* [BRIEF]: All entries are to be returned verbatim.

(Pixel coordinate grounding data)
▬▬▬▬▬▬▬▬▬▬

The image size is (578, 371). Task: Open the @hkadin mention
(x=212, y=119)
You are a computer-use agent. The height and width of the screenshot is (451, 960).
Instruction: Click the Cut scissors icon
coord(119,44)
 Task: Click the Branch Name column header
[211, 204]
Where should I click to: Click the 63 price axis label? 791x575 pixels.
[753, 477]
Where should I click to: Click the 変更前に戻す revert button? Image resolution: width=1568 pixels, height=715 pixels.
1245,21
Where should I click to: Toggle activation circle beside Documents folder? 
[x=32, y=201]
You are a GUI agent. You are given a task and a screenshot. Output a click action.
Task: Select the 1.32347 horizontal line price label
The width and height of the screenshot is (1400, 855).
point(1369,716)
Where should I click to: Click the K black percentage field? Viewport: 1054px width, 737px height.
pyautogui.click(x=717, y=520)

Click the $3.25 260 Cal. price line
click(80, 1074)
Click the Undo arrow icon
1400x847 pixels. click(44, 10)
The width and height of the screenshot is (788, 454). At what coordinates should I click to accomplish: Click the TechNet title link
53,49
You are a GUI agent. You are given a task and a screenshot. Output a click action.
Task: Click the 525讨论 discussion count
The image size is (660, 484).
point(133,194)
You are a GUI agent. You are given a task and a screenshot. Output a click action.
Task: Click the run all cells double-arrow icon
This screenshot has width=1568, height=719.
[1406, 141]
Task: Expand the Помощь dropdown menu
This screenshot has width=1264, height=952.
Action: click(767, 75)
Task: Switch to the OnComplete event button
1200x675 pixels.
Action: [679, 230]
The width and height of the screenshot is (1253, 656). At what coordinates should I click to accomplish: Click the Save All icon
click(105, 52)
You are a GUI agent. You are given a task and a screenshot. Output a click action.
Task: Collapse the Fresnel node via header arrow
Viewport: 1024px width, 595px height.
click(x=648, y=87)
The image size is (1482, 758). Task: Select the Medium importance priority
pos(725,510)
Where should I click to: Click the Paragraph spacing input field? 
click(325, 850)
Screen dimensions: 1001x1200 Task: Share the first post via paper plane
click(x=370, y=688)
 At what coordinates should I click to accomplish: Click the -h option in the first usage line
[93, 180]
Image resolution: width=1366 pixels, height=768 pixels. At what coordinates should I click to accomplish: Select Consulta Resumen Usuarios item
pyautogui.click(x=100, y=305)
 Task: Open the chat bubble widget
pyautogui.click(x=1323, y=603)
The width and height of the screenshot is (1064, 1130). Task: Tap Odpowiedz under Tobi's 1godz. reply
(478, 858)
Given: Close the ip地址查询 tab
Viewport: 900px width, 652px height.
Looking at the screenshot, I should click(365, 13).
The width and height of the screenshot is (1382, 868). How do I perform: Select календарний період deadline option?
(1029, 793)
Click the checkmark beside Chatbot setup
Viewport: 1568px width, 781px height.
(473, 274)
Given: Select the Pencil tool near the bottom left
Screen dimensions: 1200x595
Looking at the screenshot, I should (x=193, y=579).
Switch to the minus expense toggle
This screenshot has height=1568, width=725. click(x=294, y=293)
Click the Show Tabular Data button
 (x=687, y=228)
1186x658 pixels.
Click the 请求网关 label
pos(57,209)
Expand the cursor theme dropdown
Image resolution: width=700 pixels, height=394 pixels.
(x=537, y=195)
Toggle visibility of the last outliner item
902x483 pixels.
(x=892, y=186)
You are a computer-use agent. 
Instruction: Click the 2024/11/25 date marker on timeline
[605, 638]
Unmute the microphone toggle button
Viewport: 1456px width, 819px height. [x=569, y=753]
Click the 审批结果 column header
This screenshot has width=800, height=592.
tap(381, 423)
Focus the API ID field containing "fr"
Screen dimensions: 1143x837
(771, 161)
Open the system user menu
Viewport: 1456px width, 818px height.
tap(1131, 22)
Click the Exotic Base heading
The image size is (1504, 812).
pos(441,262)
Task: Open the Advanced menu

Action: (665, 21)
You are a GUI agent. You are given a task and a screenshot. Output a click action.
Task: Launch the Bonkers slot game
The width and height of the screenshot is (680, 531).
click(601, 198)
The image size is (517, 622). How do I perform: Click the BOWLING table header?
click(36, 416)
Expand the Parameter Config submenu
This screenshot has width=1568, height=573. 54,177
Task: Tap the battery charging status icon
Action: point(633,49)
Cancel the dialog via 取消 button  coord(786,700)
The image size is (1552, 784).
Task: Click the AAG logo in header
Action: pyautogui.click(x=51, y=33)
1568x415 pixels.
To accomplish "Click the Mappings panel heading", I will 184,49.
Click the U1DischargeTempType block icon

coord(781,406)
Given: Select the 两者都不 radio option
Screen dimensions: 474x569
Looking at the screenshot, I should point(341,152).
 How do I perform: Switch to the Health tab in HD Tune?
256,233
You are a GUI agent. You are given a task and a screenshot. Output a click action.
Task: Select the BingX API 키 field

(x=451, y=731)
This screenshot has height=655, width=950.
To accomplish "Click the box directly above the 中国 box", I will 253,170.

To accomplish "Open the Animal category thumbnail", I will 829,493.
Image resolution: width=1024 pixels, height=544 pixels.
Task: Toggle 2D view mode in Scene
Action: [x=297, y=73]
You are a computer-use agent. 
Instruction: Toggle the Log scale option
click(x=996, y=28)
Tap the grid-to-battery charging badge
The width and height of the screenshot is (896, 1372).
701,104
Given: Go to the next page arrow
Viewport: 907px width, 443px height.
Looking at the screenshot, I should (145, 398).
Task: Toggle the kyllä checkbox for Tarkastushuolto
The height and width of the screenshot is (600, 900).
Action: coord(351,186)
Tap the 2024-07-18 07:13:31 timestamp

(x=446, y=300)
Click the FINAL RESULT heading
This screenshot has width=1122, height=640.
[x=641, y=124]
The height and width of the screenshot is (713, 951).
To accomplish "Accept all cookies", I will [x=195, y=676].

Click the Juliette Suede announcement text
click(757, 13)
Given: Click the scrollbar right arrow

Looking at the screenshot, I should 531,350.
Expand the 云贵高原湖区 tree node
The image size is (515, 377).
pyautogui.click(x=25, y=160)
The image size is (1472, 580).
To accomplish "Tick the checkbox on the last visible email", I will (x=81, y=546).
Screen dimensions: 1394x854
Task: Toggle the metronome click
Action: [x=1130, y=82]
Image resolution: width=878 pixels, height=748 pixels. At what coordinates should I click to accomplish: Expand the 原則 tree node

▬▬▬▬▬▬▬▬▬▬

* [EXERCISE OUTPUT]:
The image size is (578, 371). Task: Open the @hkadin mention
(x=212, y=119)
You are a computer-use agent. The height and width of the screenshot is (451, 960).
Instruction: Click the Cut scissors icon
coord(119,44)
 Task: Click the Branch Name column header
[211, 204]
Where should I click to: Click the 63 price axis label? 791x575 pixels.
[753, 477]
Where should I click to: Click the 変更前に戻す revert button? Image resolution: width=1568 pixels, height=715 pixels.
1245,21
Where should I click to: Toggle activation circle beside Documents folder? 
[x=32, y=201]
You are a GUI agent. You are given a task and a screenshot. Output a click action.
Task: Select the 1.32347 horizontal line price label
The width and height of the screenshot is (1400, 855).
point(1369,716)
Where should I click to: Click the K black percentage field? Viewport: 1054px width, 737px height.
pyautogui.click(x=717, y=520)

Click the $3.25 260 Cal. price line
click(80, 1074)
Click the Undo arrow icon
1400x847 pixels. click(44, 10)
The width and height of the screenshot is (788, 454). At what coordinates should I click to accomplish: Click the TechNet title link
53,49
You are a GUI agent. You are given a task and a screenshot. Output a click action.
Task: Click the 525讨论 discussion count
The image size is (660, 484).
point(133,194)
You are a GUI agent. You are given a task and a screenshot. Output a click action.
Task: Click the run all cells double-arrow icon
This screenshot has width=1568, height=719.
[1406, 141]
Task: Expand the Помощь dropdown menu
This screenshot has width=1264, height=952.
Action: click(767, 75)
Task: Switch to the OnComplete event button
1200x675 pixels.
Action: [679, 230]
The width and height of the screenshot is (1253, 656). At what coordinates should I click to accomplish: Click the Save All icon
click(105, 52)
You are a GUI agent. You are given a task and a screenshot. Output a click action.
Task: Collapse the Fresnel node via header arrow
Viewport: 1024px width, 595px height.
click(x=648, y=87)
The image size is (1482, 758). Task: Select the Medium importance priority
pos(725,510)
Where should I click to: Click the Paragraph spacing input field? 
click(325, 850)
Screen dimensions: 1001x1200 Task: Share the first post via paper plane
click(x=370, y=688)
 At what coordinates should I click to accomplish: Click the -h option in the first usage line
[93, 180]
Image resolution: width=1366 pixels, height=768 pixels. At what coordinates should I click to accomplish: Select Consulta Resumen Usuarios item
pyautogui.click(x=100, y=305)
 Task: Open the chat bubble widget
pyautogui.click(x=1323, y=603)
The width and height of the screenshot is (1064, 1130). Task: Tap Odpowiedz under Tobi's 1godz. reply
(478, 858)
Given: Close the ip地址查询 tab
Viewport: 900px width, 652px height.
Looking at the screenshot, I should click(365, 13).
The width and height of the screenshot is (1382, 868). How do I perform: Select календарний період deadline option?
(1029, 793)
Click the checkmark beside Chatbot setup
Viewport: 1568px width, 781px height.
(473, 274)
Given: Select the Pencil tool near the bottom left
Screen dimensions: 1200x595
Looking at the screenshot, I should (x=193, y=579).
Switch to the minus expense toggle
This screenshot has height=1568, width=725. click(x=294, y=293)
Click the Show Tabular Data button
 (x=687, y=228)
1186x658 pixels.
Click the 请求网关 label
pos(57,209)
Expand the cursor theme dropdown
Image resolution: width=700 pixels, height=394 pixels.
(x=537, y=195)
Toggle visibility of the last outliner item
902x483 pixels.
(x=892, y=186)
You are a computer-use agent. 
Instruction: Click the 2024/11/25 date marker on timeline
[605, 638]
Unmute the microphone toggle button
Viewport: 1456px width, 819px height. [x=569, y=753]
Click the 审批结果 column header
This screenshot has width=800, height=592.
tap(381, 423)
Focus the API ID field containing "fr"
Screen dimensions: 1143x837
(771, 161)
Open the system user menu
Viewport: 1456px width, 818px height.
tap(1131, 22)
Click the Exotic Base heading
The image size is (1504, 812).
pos(441,262)
Task: Open the Advanced menu

Action: (665, 21)
You are a GUI agent. You are given a task and a screenshot. Output a click action.
Task: Launch the Bonkers slot game
The width and height of the screenshot is (680, 531).
click(601, 198)
The image size is (517, 622). How do I perform: Click the BOWLING table header?
click(36, 416)
Expand the Parameter Config submenu
This screenshot has width=1568, height=573. 54,177
Task: Tap the battery charging status icon
Action: point(633,49)
Cancel the dialog via 取消 button  coord(786,700)
The image size is (1552, 784).
Task: Click the AAG logo in header
Action: pyautogui.click(x=51, y=33)
1568x415 pixels.
To accomplish "Click the Mappings panel heading", I will 184,49.
Click the U1DischargeTempType block icon

coord(781,406)
Given: Select the 两者都不 radio option
Screen dimensions: 474x569
Looking at the screenshot, I should point(341,152).
 How do I perform: Switch to the Health tab in HD Tune?
256,233
You are a GUI agent. You are given a task and a screenshot. Output a click action.
Task: Select the BingX API 키 field

(x=451, y=731)
This screenshot has height=655, width=950.
To accomplish "Click the box directly above the 中国 box", I will 253,170.

To accomplish "Open the Animal category thumbnail", I will 829,493.
Image resolution: width=1024 pixels, height=544 pixels.
Task: Toggle 2D view mode in Scene
Action: [x=297, y=73]
You are a computer-use agent. 
Instruction: Toggle the Log scale option
click(x=996, y=28)
Tap the grid-to-battery charging badge
The width and height of the screenshot is (896, 1372).
701,104
Given: Go to the next page arrow
Viewport: 907px width, 443px height.
Looking at the screenshot, I should (145, 398).
Task: Toggle the kyllä checkbox for Tarkastushuolto
The height and width of the screenshot is (600, 900).
Action: coord(351,186)
Tap the 2024-07-18 07:13:31 timestamp

(x=446, y=300)
Click the FINAL RESULT heading
This screenshot has width=1122, height=640.
[x=641, y=124]
The height and width of the screenshot is (713, 951).
To accomplish "Accept all cookies", I will [x=195, y=676].

Click the Juliette Suede announcement text
click(757, 13)
Given: Click the scrollbar right arrow

Looking at the screenshot, I should 531,350.
Expand the 云贵高原湖区 tree node
The image size is (515, 377).
pyautogui.click(x=25, y=160)
The image size is (1472, 580).
To accomplish "Tick the checkbox on the last visible email", I will (x=81, y=546).
Screen dimensions: 1394x854
Task: Toggle the metronome click
Action: [x=1130, y=82]
Image resolution: width=878 pixels, height=748 pixels. At what coordinates should I click to accomplish: Expand the 原則 tree node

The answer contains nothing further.